▸ Passage to read
* * * *

Trait Content

Source

pub trait Content: Debug {
    type Literal<'a>: IntoBuf
       where Self: 'a;

    // Required methods
    fn literal<'a>(&'a self) -> Self::Literal<'a>;
    fn is_escaped(&self) -> bool;
    fn unescaped<'a>(&'a self) -> Unescaped<Self::Literal<'a>>;

    // Provided method
    fn literal_len(&self) -> usize { ... }
}

Expand description

Text content of a JSON token.

Contains the actual textual content of the JSON token read from the JSON text. This is in distinction to Token, which only indicates the type of the token.

For example, consider the following JSON text:

"foo"

The above JSON text contains one token whose type is Token::Str and whose content is "foo".

Required Associated Types§

Source

type Literal<'a>: IntoBuf where Self: 'a

Type that contains the literal string of the token exactly as it appears in the JSON text.

* * * *

▸ Data provided
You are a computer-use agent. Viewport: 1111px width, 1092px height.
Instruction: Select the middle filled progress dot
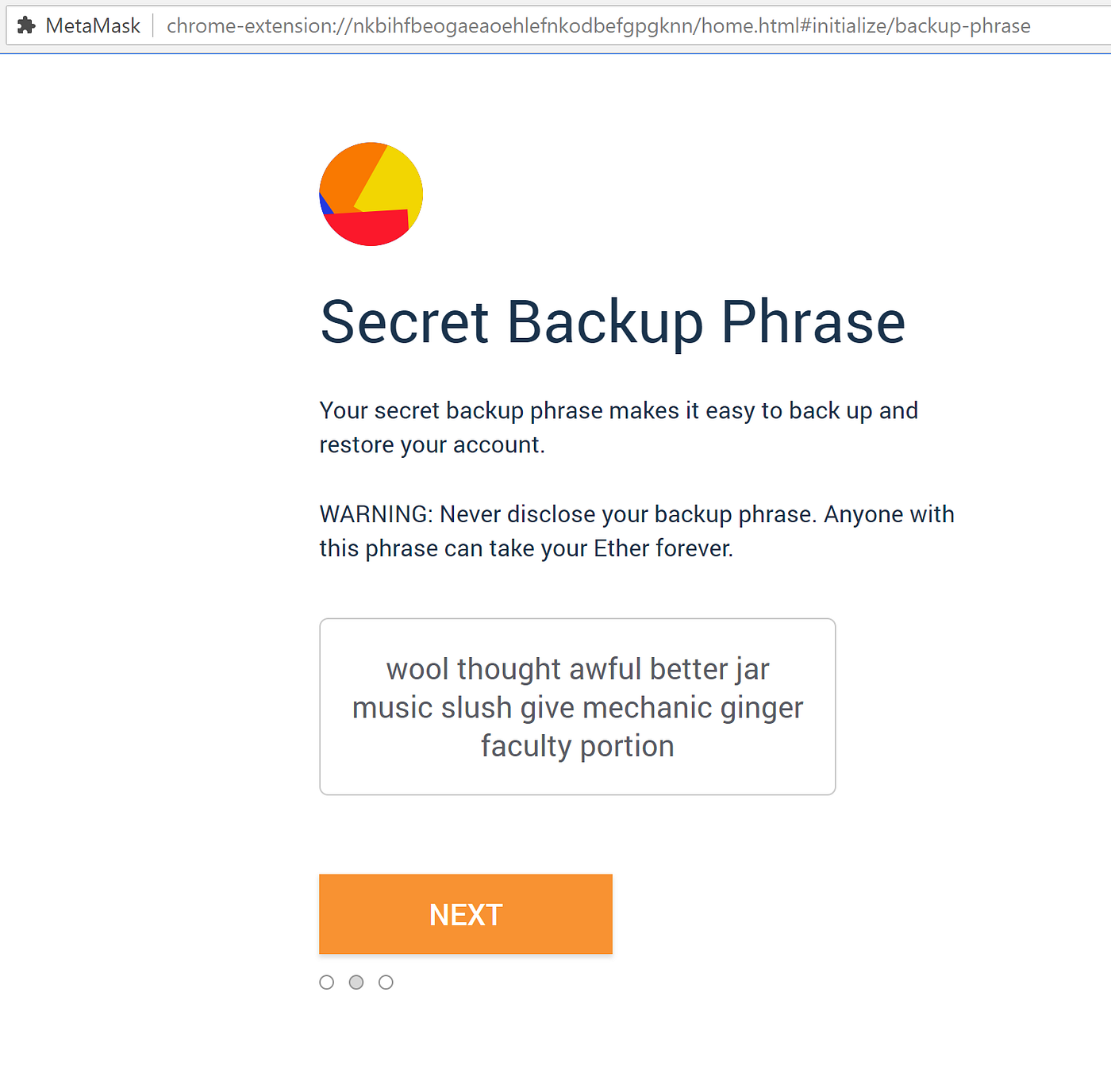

* * * *

▸ Stated exercise A
Reproduce the part of the Content trait documentation starting at "For example, consider" and ending at "in the JSON text.".
▸ Stated exercise B
Answer these questions from the Content trait documentation:
(i) What return type does the method is_escaped have?
(ii) In the example with the JSON text "foo", what is the type of the token?
(iii) What type does the provided method literal_len return?
The listing has no connection to the Content trait documentation.

▸ Full output A
For example, consider the following JSON text:

"foo"

The above JSON text contains one token whose type is Token::Str and whose content is "foo".

Required Associated Types§

Source

type Literal<'a>: IntoBuf where Self: 'a

Type that contains the literal string of the token exactly as it appears in the JSON text.

▸ Full output B
(i) bool
(ii) Token::Str
(iii) usize